Design Principles and Trade-offs

beginner 0-2 YOE system-design trade-offs scalability availability CAP

System design is all about trade-offs. There’s no perfect system — every choice we make comes with a cost. The key is understanding what we’re gaining and what we’re giving up with each decision.

Key Design Principles

Scalability

The ability to handle more load by adding resources. Two flavors:

  • Vertical scaling (scale up): Bigger machine. More RAM, faster CPU. Simple but has a ceiling.
  • Horizontal scaling (scale out): More machines. Harder to implement but virtually unlimited.

Think of it like a restaurant. Vertical scaling = get a bigger kitchen. Horizontal scaling = open more locations.

Availability

The system is up and working when users need it. Measured in “nines”:

AvailabilityDowntime/YearDowntime/Month
99% (two 9s)3.65 days7.3 hours
99.9% (three 9s)8.76 hours43.8 min
99.99% (four 9s)52.6 min4.38 min
99.999% (five 9s)5.26 min26.3 sec

Reliability

The system does what it’s supposed to do correctly. A system can be available (it’s responding) but unreliable (it’s giving wrong answers). We need both.

Performance

How fast the system responds. Two key metrics:

  • Latency — Time to handle a single request (usually p50, p95, p99)
  • Throughput — How many requests we handle per second

Maintainability

Can other engineers (or future us) understand and modify this system? Simple designs beat clever ones.

The Big Trade-offs

Common Trade-off Spectrums
Consistency ◄━━━━━━━━━━━► Availability
  Banking, inventory               Social media, DNS
Low Latency ◄━━━━━━━━━━━► High Throughput
  Gaming, trading                Batch processing, analytics
Simplicity ◄━━━━━━━━━━━► Performance
  Monolith, single DB            Microservices, sharding
Cost ◄━━━━━━━━━━━━━━━► Performance
  Single region                  Multi-region, redundancy

Consistency vs Availability

This is the famous CAP theorem in disguise. In simple language: when a network issue happens, we have to choose — do we give users potentially stale data (availability) or do we tell them “try again later” (consistency)?

  • Bank account: Must be consistent. We can’t show the wrong balance.
  • Social media feed: Availability wins. If a like takes 2 seconds to show up globally, nobody cares.

Latency vs Throughput

We can make one request super fast (low latency) or handle a massive number of requests (high throughput), but optimizing for one often hurts the other. Batching requests improves throughput but increases latency for individual requests.

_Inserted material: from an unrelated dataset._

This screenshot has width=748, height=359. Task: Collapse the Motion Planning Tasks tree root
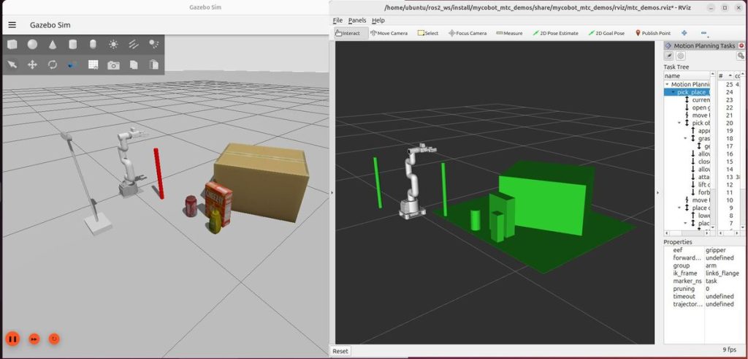pyautogui.click(x=667, y=85)
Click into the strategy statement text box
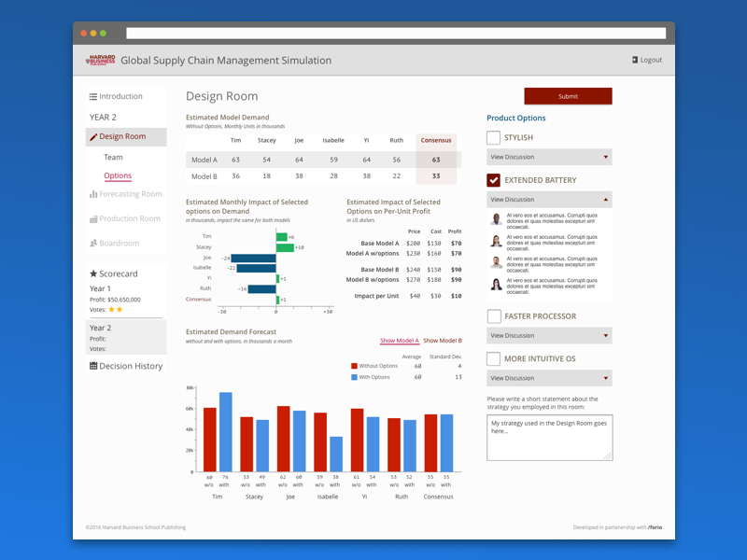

Single Point of Failure (SPOF)

A SPOF is any component whose failure takes down the entire system. Every part of our design should have a backup plan:

  • One server? Add another behind a load balancer.
  • One database? Add a replica.
  • One data center? Deploy across multiple regions.
  • One load balancer? Use active-passive failover.

The rule is simple: if it can fail, assume it will. Then plan for it.

Stateless vs Stateful Services

Stateful services store information about the current session (like “this user is logged in”). If that server goes down, the state is lost.

Stateless services don’t remember anything between requests. Every request carries all the information needed (like a JWT token). Any server can handle any request.

Stateless services are much easier to scale — we just add more servers behind a load balancer and it just works. That’s why we push state to external stores (databases, Redis, sessions stores) and keep our application servers stateless.

Key Takeaway

In simple language, there’s no “best” architecture. There’s only the right architecture for our specific requirements. A system design interview is our chance to show we understand these trade-offs and can make informed decisions — not just draw boxes on a whiteboard.